Re the “Depth-first vs Breadth-first” distinction for idea development: IDA* is ok as far as a loose analogy to personally searching the idea tree goes, but I think this is another instance where there’s a (first-order) trade-off between individual epistemic rationality and social epistemology.
What matters is that someone discovers good ideas on AI alignment, not whether any given person does. As such, we can coordinate with other researchers in order to search different branches of the idea tree, and this is more like multithreaded/parallel/distributed tree search.
We want to search branches that are neglected, in our comparative advantage, and we shouldn’t be trying to maximise the chance that we personally discover the best idea. Instead, we should collectively act according to the rule that maximises the chance that someone in the community discovers the best idea. Individually, we are parallel threads of the same search algorithm.
I agree with the general sentiment that paying attention to group optimality, not just individual optimality, can be very important.
However, I am a bit skeptical of giving this too much importance when thinking about your research.

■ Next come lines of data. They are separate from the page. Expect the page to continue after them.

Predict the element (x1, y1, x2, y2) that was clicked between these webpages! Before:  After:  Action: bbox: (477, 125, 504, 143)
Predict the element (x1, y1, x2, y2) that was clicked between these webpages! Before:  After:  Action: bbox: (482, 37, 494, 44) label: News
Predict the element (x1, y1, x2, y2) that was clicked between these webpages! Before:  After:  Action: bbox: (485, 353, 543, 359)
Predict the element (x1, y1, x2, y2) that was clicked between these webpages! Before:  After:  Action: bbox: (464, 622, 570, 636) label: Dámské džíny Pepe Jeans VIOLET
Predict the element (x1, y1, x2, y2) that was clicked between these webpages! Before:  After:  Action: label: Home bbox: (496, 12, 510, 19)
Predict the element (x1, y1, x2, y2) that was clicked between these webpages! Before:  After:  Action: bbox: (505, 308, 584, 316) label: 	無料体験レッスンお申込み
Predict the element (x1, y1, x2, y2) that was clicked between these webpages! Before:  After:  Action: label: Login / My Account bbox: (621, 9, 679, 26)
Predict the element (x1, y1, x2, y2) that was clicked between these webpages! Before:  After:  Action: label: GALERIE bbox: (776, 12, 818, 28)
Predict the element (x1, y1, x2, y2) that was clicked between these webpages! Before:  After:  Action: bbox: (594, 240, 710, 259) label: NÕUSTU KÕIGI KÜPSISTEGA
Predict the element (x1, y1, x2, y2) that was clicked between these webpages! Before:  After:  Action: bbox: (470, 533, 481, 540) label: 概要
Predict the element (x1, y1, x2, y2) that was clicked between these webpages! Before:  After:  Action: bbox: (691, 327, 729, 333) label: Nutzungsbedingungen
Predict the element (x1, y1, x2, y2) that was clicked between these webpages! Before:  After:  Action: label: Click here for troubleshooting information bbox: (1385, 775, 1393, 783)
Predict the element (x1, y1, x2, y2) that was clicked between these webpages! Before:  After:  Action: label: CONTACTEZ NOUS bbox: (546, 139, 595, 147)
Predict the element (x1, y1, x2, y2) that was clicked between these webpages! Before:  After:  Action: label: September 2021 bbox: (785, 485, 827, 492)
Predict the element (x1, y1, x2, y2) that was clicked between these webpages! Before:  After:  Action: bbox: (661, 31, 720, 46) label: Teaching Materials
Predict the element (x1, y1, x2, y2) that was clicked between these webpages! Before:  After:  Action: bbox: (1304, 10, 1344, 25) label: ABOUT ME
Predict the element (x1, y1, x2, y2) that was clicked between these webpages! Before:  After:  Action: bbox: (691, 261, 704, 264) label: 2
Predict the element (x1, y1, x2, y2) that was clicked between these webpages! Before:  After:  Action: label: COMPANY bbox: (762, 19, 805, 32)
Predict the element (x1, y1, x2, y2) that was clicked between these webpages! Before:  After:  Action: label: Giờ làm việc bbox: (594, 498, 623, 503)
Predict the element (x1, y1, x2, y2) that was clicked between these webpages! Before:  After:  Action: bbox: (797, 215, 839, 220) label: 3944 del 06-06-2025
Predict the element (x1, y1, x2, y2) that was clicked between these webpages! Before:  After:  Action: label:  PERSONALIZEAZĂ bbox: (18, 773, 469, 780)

If we’re all doing what’s collectively best, we must personally be doing what gives us the highest expectation of contributing (not of getting credit, but of contributing). If this were not the case, then it follows that there is at least one single person who could change their strategy to have a better chance of contributing. So “”“in an appropriate sense””” we should still do what’s best for our personal research.
It does not follow that if everyone is doing what seems personally best for their research, the group is following a collectively optimal path. However, I think it’s somewhat hard to produce a counterexample which doesn’t involve strategizing about who gets the credit.
Instead, we should collectively act according to the rule that maximises the chance that someone in the community discovers the best idea.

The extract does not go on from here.